Work instructions >> Return the records below word for word.

Materials provided >>
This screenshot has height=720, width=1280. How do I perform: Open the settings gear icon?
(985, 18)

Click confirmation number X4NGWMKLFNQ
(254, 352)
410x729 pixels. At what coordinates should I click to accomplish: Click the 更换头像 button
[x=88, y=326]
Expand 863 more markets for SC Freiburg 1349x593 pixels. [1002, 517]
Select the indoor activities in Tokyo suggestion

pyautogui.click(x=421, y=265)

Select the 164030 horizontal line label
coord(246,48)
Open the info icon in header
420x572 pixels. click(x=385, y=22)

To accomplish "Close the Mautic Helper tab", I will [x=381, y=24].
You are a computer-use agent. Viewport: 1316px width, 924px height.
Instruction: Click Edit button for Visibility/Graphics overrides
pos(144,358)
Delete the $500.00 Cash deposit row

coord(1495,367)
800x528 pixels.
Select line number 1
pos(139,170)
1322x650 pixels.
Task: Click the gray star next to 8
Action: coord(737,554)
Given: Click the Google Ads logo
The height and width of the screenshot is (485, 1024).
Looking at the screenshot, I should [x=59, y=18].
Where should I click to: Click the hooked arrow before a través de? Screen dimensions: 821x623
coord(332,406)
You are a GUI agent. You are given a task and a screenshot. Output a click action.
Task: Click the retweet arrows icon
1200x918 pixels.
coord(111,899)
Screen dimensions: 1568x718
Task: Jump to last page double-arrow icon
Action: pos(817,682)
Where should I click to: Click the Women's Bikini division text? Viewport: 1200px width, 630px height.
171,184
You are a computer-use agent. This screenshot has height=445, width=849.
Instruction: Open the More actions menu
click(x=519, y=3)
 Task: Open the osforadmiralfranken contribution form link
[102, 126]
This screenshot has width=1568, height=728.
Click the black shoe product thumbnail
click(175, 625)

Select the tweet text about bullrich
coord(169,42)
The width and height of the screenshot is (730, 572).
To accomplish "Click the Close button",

Output >>
This screenshot has height=720, width=1280. How do I perform: Open the settings gear icon?
(985, 18)

Click confirmation number X4NGWMKLFNQ
(254, 352)
410x729 pixels. At what coordinates should I click to accomplish: Click the 更换头像 button
[x=88, y=326]
Expand 863 more markets for SC Freiburg 1349x593 pixels. [1002, 517]
Select the indoor activities in Tokyo suggestion

pyautogui.click(x=421, y=265)

Select the 164030 horizontal line label
coord(246,48)
Open the info icon in header
420x572 pixels. click(x=385, y=22)

To accomplish "Close the Mautic Helper tab", I will [x=381, y=24].
You are a computer-use agent. Viewport: 1316px width, 924px height.
Instruction: Click Edit button for Visibility/Graphics overrides
pos(144,358)
Delete the $500.00 Cash deposit row

coord(1495,367)
800x528 pixels.
Select line number 1
pos(139,170)
1322x650 pixels.
Task: Click the gray star next to 8
Action: coord(737,554)
Given: Click the Google Ads logo
The height and width of the screenshot is (485, 1024).
Looking at the screenshot, I should [x=59, y=18].
Where should I click to: Click the hooked arrow before a través de? Screen dimensions: 821x623
coord(332,406)
You are a GUI agent. You are given a task and a screenshot. Output a click action.
Task: Click the retweet arrows icon
1200x918 pixels.
coord(111,899)
Screen dimensions: 1568x718
Task: Jump to last page double-arrow icon
Action: pos(817,682)
Where should I click to: Click the Women's Bikini division text? Viewport: 1200px width, 630px height.
171,184
You are a computer-use agent. This screenshot has height=445, width=849.
Instruction: Open the More actions menu
click(x=519, y=3)
 Task: Open the osforadmiralfranken contribution form link
[102, 126]
This screenshot has width=1568, height=728.
Click the black shoe product thumbnail
click(175, 625)

Select the tweet text about bullrich
coord(169,42)
The width and height of the screenshot is (730, 572).
To accomplish "Click the Close button",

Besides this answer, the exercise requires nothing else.